[EXERCISE OBJECTIVE] If an entry holds a picture, drop the picture and restate the rest word for word.

[RECORDS FOR THE TASK]

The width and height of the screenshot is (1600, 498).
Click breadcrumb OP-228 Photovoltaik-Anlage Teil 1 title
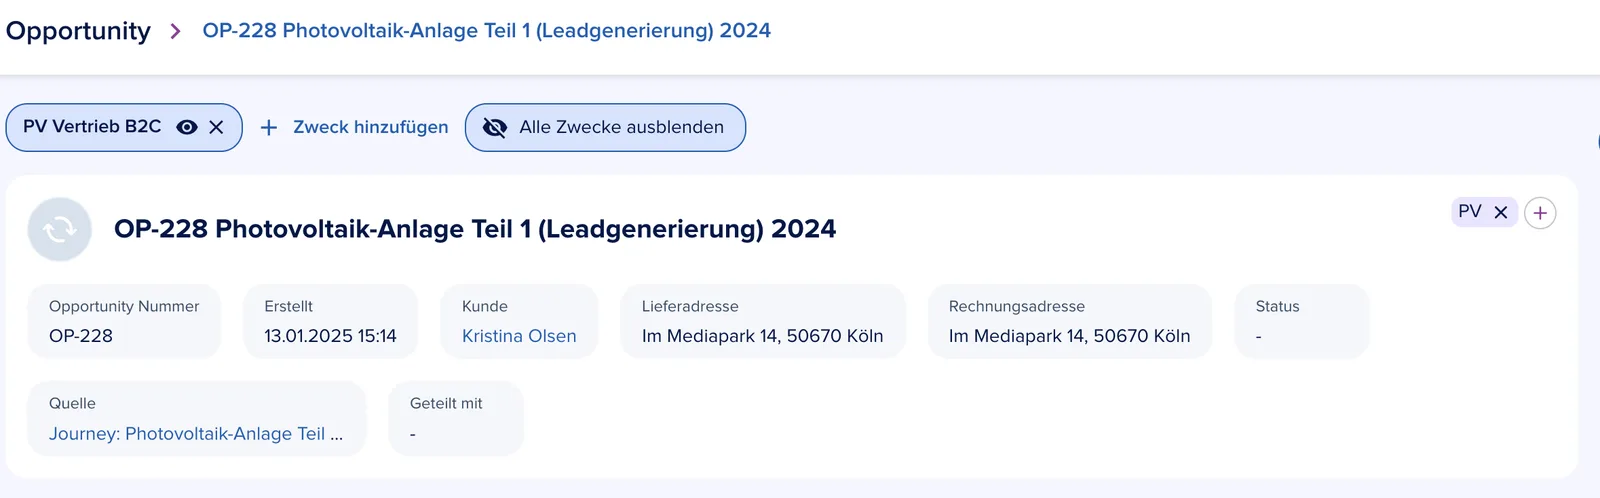[486, 31]
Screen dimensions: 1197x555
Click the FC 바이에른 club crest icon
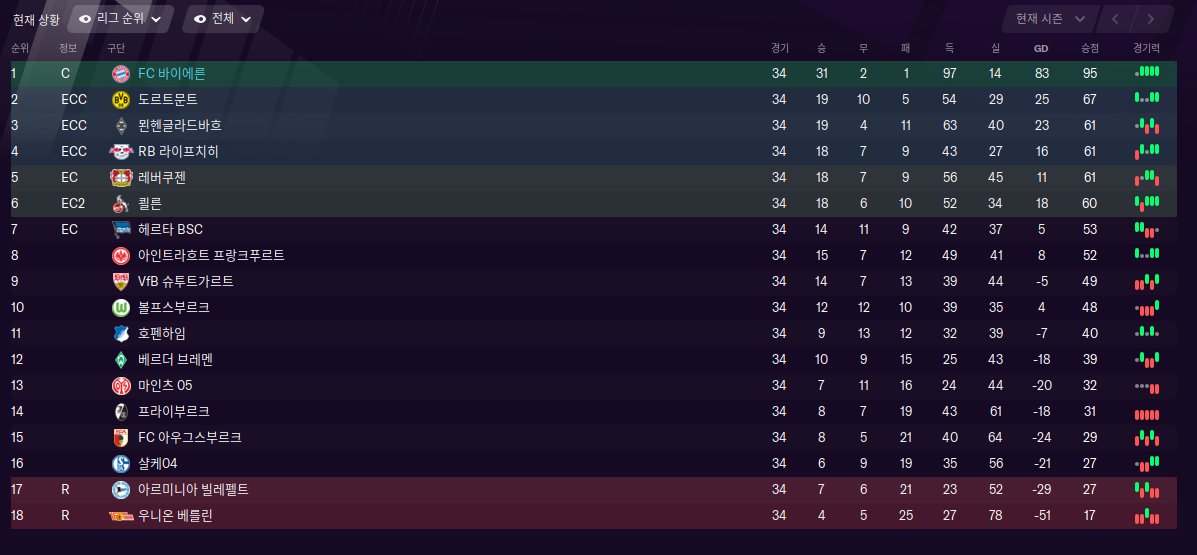click(121, 73)

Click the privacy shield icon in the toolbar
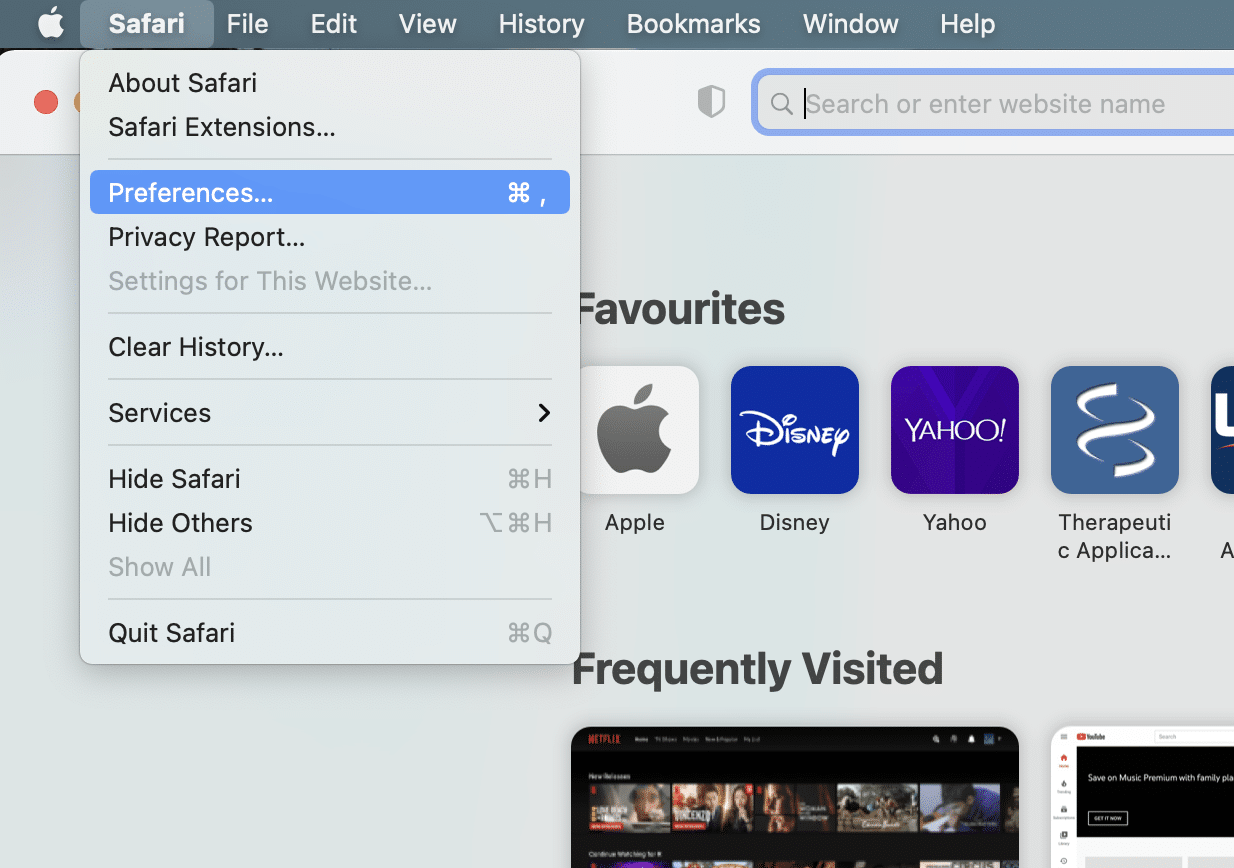711,101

[SOLUTION]
The width and height of the screenshot is (1600, 498).
Click breadcrumb OP-228 Photovoltaik-Anlage Teil 1 title
[486, 31]
Screen dimensions: 1197x555
Click the FC 바이에른 club crest icon
click(121, 73)

Click the privacy shield icon in the toolbar
711,101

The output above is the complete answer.